American Jewish Committee (AJC) mourns the passing of Congressman John Lewis (GA-5), the civil rights giant who worked closely with the Rev. Dr. Martin Luther King, Jr., and served more than 32 years in the U.S. House of Representatives. He was 80 years old.

“No one in American public life was as admired as a prophetic voice calling on us to live up to our highest values and greatest aspirations, to strive to make this nation a more perfect union, as John Lewis,” said AJC CEO David Harris, who knew the Congressman for many years. “Even as he battled cancer, Rep. Lewis continued to be a powerful voice of conscience for our nation, at a time when it is once again sorely needed.”

Representative Lewis was a fighter his entire life, from the dirt-poor farm he grew up on in Alabama, to the long struggle for civil rights and the promise of America for all, to his distinguished decades of service in Congress.

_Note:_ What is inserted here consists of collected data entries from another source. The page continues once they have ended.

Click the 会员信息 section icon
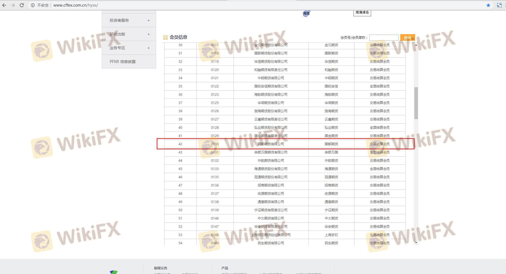Image resolution: width=506 pixels, height=274 pixels. (x=165, y=37)
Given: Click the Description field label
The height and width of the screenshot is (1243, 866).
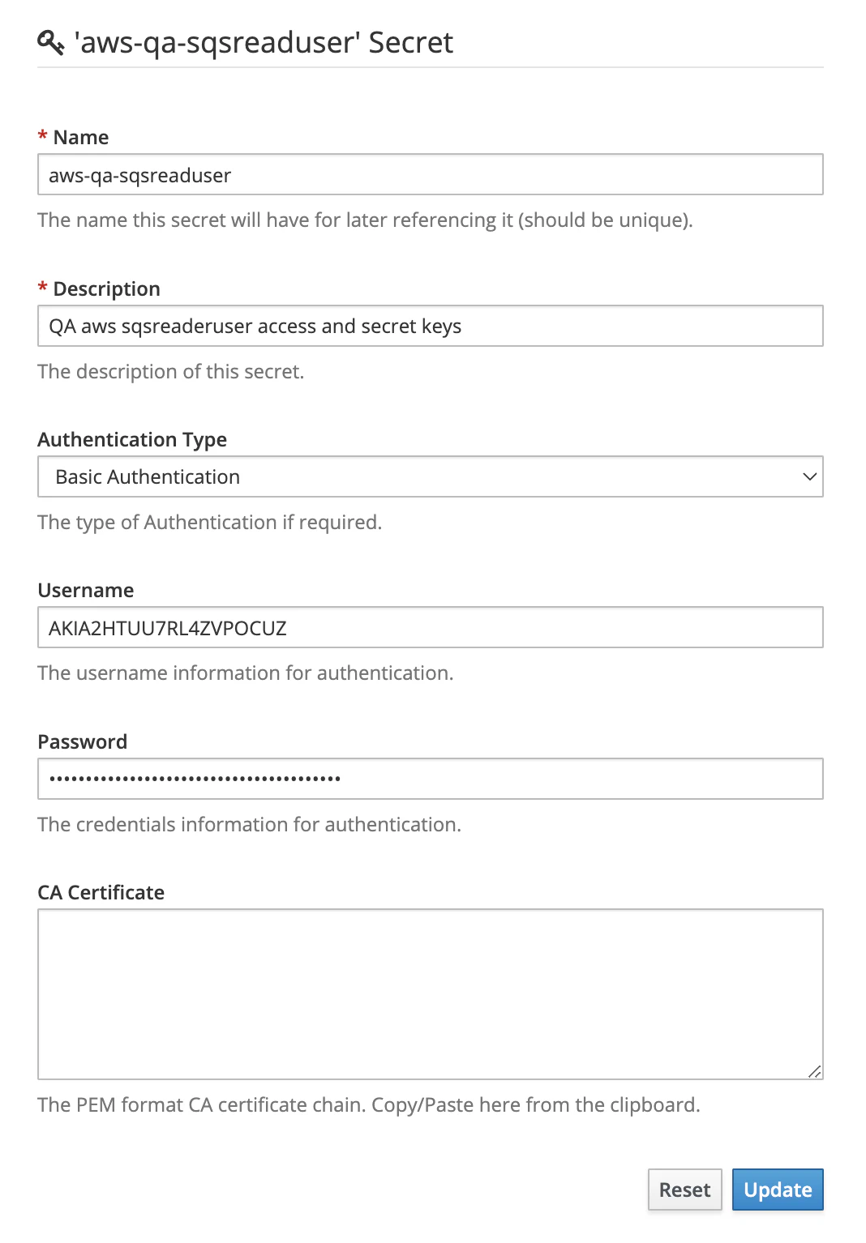Looking at the screenshot, I should [106, 288].
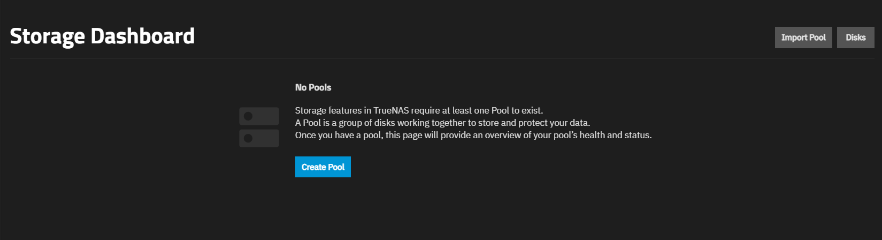This screenshot has width=882, height=240.
Task: Click the sentence starting with Storage features
Action: click(419, 110)
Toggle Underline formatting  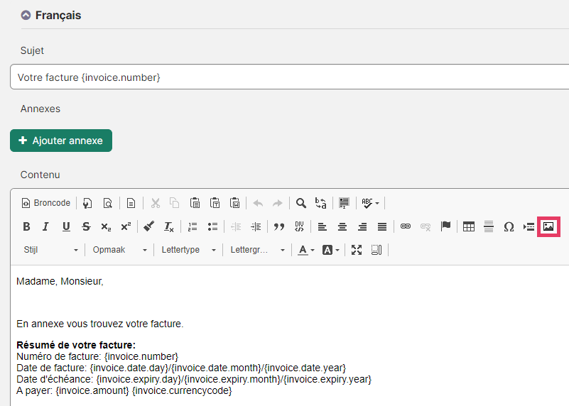tap(66, 226)
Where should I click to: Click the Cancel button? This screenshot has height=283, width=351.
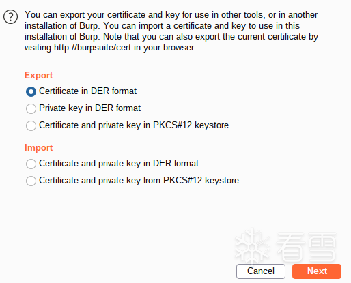(x=261, y=271)
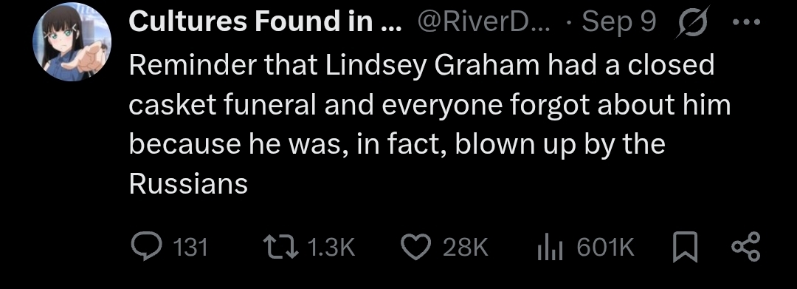Click the word Russians in the post
Image resolution: width=797 pixels, height=289 pixels.
coord(188,184)
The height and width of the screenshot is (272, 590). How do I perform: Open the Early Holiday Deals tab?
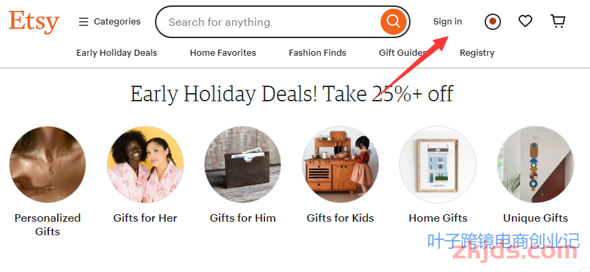click(x=117, y=53)
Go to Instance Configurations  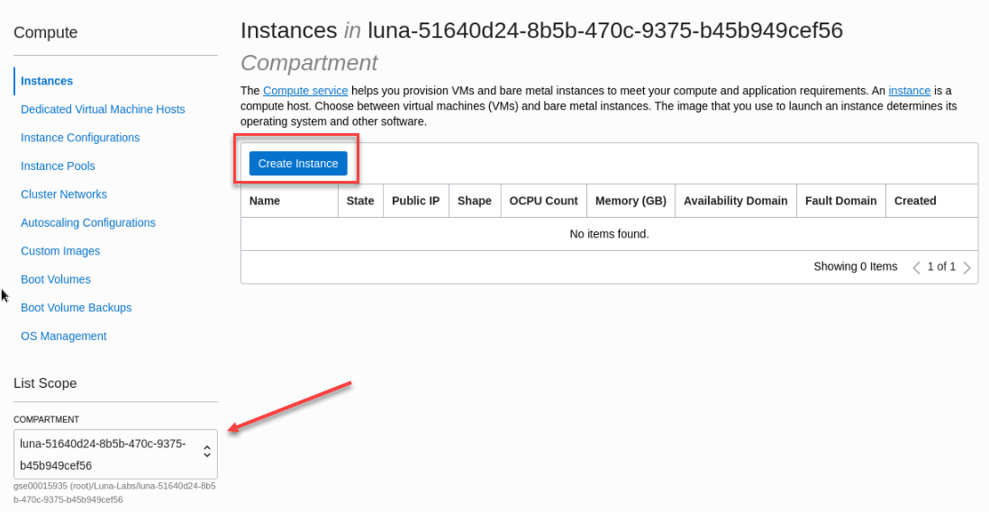click(80, 138)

“We are immensely grateful for his dedication to, and connection with, the Jewish community,” said Harris. “He was instrumental in encouraging Black-Jewish dialogue, consistently outspoken against antisemitism, one of Israel’s strongest advocates in Congress, and an active supporter of the Soviet Jewry movement in the 1970s and 1980s.”

His relationship with AJC spanned decades, from his creation of the Atlanta Black-Jewish Coalition, to, most recently, serving as a co-chair for the Congressional Black-Jewish Caucus, launched at the AJC Global Forum in June 2019. He was honored with AJC Atlanta’s Selig Distinguished Service Award (1994), AJC’s Congressional Leadership Award (2005), and AJC’s American Liberties Medallion (2018).

The medallion, AJC’s highest honor, is given in recognition of a lifetime of exceptional service in the cause of human liberty and human rights. It was presented to Lewis by AJC President John Shapiro at an event at the National Museum of African American History and Culture, an institution that Lewis himself was instrumental in creating.

"Pioneering civil rights leader, unrelenting champion of human dignity, we celebrate your lifetime of conscientious public service to make real the American promise of liberty and justice for all,” states the inscription on the AJC award.

Rep. Lewis, in his many appearances before AJC audiences in Atlanta and Washington, D.C., would often recall how he was inspired by Rosa Parks and the Rev. Dr. Martin Luther King, Jr., "to find a way to get in the way."

At the National Museum of African American History and Culture, he thanked "members of the Jewish community for getting in trouble" with him and many others in the civil rights movement. "We walked together, marched together, bled together, and, in some cases, died together.”